We agree with AAPA and Kurt Nagle.

In the US, there is little systemic planning or funding for strategic national system transportation and economic development.  If the new Washington Administration is at all serious about economic growth on a global stage, it is imperative that the country take demonstrative steps toward creating a thoroughly modern, super-efficient freight transport infrastructure.  In large measure, this is not the case today and the programs and investments over recent years, though helpful, were but small bandages applied to an old, creaky patchwork that comprises the national cargo movement system.  Certainly, we cannot go backwards – rather, we need to be doing a heck of a lot more.  At this point though, we are not seeing the kind of vision and leadership that we need and this must evolve and evolve quickly.

This is not a seaports issue.  This is not a railroad issue. This is not a roads issue. And, this is not an airports issue.  This is a fundamental national economic development issue for the United States.  We can talk all we want about jobs and fair trade agreements, but if businesses in the US cannot with seamless efficiency deploy manufactured goods around the country and to foreign customer markets, the system won’t provide the platform and competitiveness to succeed.  Not by a longshot.  And if you’re located in middle-America, away from the country’s seaports, or located some distance from a cargo center airport it isn’t pretty.

To make the point of this invisible time-bomb, the chorus should not be echoes from the representative silos – but needs to increasingly be an organized super-structure that makes the case to lawmakers and budget-makers.  It is important for other key trade associations to make this more than a refrain on a long list of priorities.  And we need groups like the International Economic Development Council (IEDC) to pick this up and tell the story.

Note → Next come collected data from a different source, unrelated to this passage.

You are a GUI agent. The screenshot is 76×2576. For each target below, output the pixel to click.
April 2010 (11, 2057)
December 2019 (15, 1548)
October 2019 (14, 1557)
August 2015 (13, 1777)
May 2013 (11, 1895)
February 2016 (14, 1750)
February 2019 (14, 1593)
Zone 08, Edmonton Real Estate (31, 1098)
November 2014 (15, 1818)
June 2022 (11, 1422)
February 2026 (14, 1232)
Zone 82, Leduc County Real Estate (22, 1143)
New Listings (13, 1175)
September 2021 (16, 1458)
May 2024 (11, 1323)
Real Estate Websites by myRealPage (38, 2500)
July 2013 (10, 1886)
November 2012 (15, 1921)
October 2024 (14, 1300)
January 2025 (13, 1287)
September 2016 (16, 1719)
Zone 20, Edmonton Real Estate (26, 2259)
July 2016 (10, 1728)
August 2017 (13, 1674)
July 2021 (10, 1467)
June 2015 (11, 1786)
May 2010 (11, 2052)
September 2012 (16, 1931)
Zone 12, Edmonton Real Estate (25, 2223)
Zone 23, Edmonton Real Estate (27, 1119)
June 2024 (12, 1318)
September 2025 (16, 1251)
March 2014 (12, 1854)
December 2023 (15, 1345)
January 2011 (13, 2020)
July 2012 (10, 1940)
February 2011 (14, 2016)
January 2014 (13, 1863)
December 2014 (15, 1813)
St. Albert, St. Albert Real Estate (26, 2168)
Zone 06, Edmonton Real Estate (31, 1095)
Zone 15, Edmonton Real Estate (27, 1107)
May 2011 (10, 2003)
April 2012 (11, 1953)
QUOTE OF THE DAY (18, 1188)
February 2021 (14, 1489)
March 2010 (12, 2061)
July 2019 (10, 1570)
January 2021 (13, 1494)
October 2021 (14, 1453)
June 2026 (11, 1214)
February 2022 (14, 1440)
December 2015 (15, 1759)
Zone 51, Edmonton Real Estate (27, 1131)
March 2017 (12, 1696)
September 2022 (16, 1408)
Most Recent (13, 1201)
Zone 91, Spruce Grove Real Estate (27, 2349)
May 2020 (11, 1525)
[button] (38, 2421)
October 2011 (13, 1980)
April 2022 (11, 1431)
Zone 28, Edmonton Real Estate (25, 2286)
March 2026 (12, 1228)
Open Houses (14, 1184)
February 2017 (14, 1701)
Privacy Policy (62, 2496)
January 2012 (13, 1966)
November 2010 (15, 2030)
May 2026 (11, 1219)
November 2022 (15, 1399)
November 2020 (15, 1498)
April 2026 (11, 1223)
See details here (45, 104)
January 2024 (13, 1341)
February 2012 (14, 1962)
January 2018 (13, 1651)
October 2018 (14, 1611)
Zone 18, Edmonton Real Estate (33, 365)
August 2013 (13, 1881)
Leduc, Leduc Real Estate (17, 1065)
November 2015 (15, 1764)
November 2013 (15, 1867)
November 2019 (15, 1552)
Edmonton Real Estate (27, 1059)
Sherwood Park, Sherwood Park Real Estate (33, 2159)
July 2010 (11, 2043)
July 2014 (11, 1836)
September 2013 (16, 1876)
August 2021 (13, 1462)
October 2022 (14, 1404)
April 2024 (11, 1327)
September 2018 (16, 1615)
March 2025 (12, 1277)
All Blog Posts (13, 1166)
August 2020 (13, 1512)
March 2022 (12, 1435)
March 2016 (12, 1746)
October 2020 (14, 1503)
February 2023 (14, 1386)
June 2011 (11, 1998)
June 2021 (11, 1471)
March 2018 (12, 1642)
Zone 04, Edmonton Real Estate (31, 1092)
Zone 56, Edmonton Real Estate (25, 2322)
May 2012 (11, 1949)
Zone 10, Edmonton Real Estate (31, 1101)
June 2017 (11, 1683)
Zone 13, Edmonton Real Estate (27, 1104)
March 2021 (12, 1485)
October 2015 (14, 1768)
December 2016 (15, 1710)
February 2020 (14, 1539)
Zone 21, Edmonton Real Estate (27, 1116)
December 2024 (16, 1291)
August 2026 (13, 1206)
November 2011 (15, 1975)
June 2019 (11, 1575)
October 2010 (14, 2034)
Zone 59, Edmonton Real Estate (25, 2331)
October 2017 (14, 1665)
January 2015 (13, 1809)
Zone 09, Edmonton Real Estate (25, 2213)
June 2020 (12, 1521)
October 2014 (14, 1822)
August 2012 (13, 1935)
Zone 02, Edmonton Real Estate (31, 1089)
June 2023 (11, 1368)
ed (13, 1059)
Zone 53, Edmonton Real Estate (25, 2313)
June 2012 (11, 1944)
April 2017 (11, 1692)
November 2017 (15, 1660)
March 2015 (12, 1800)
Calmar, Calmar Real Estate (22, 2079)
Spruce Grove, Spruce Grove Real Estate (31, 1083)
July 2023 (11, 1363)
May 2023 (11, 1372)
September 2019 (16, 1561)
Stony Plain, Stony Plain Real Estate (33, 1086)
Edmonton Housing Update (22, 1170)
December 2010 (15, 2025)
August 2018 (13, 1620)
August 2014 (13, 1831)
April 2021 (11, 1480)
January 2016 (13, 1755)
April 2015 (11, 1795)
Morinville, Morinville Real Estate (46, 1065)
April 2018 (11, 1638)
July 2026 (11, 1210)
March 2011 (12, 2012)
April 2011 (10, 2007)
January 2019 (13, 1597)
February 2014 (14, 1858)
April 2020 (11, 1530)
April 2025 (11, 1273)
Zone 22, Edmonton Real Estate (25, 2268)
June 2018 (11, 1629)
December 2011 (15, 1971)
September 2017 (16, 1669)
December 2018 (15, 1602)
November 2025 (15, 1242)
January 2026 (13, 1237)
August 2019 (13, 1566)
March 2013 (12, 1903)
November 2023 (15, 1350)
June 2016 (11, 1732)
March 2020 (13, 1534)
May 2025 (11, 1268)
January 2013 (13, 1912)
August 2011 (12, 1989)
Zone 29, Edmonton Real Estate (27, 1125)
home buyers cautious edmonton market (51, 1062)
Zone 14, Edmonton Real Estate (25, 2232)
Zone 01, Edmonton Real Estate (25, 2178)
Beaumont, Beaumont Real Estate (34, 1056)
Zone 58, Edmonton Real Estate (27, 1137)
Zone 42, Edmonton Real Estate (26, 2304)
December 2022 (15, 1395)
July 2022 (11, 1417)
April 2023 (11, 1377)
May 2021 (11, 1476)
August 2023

It is simple: the US will not compete well over the next 25 years without an underlying re-think about how economic growth and infrastructure finance is undertaken and financed.

 

 

AAPA Advocates for FY 2018 TIGER-Style Multimodal Funding
This week, AAPA urged leaders of the House and Senate Committees on Appropriations to include a “TIGER-like” program in an appropriations bill that continues the successful multimodal funding for port and maritime projects that has been in place since 2009. The Transportation Investment Generating Economic Recovery (TIGER) grant program, an AAPA priority, and its success are viewed as essential building blocks that led to a funded freight program in 2015’s FAST Act.

AAPA President & CEO Kurt Nagle stated in the letter, “TIGER continues to be a key multimodal funding source for freight projects that are vital to rebuilding our national infrastructure while addressing multimodal transportation funding challenges and needs. TIGER is 100 percent multimodal, which is a top priority for ports. Only a limited percentage of FAST Act freight funding ($1.13 billion of $11 billion) is multimodal, and FASTLANE grants are primarily highway focused, outside the gate projects, whereas TIGER has funded important inside the gate projects that assist ports to be “big ship ready” for the 21st century and assists in returning existing facilities to a state of good repair.”

In addition, both the House and Senate have circulated support letters requesting that the TIGER program continue in FY 2018. The bipartisan Senate letter was led by Senator Patty Murray (D-WA) and included 42 Senate signatures. The House letter included 140 signatures.

President Trump’s FY 2018 budget, which did not include many details for programs, zeroed out TIGER funding. The FY 2017 appropriations that will be deliberated later this week include TIGER funding in both the House and Senate bills. During the AAPA Spring Conference fly-in last month, port representatives met with Congressional appropriators and advocated keeping a TIGER-like program in the FY 2017 budget and beyond.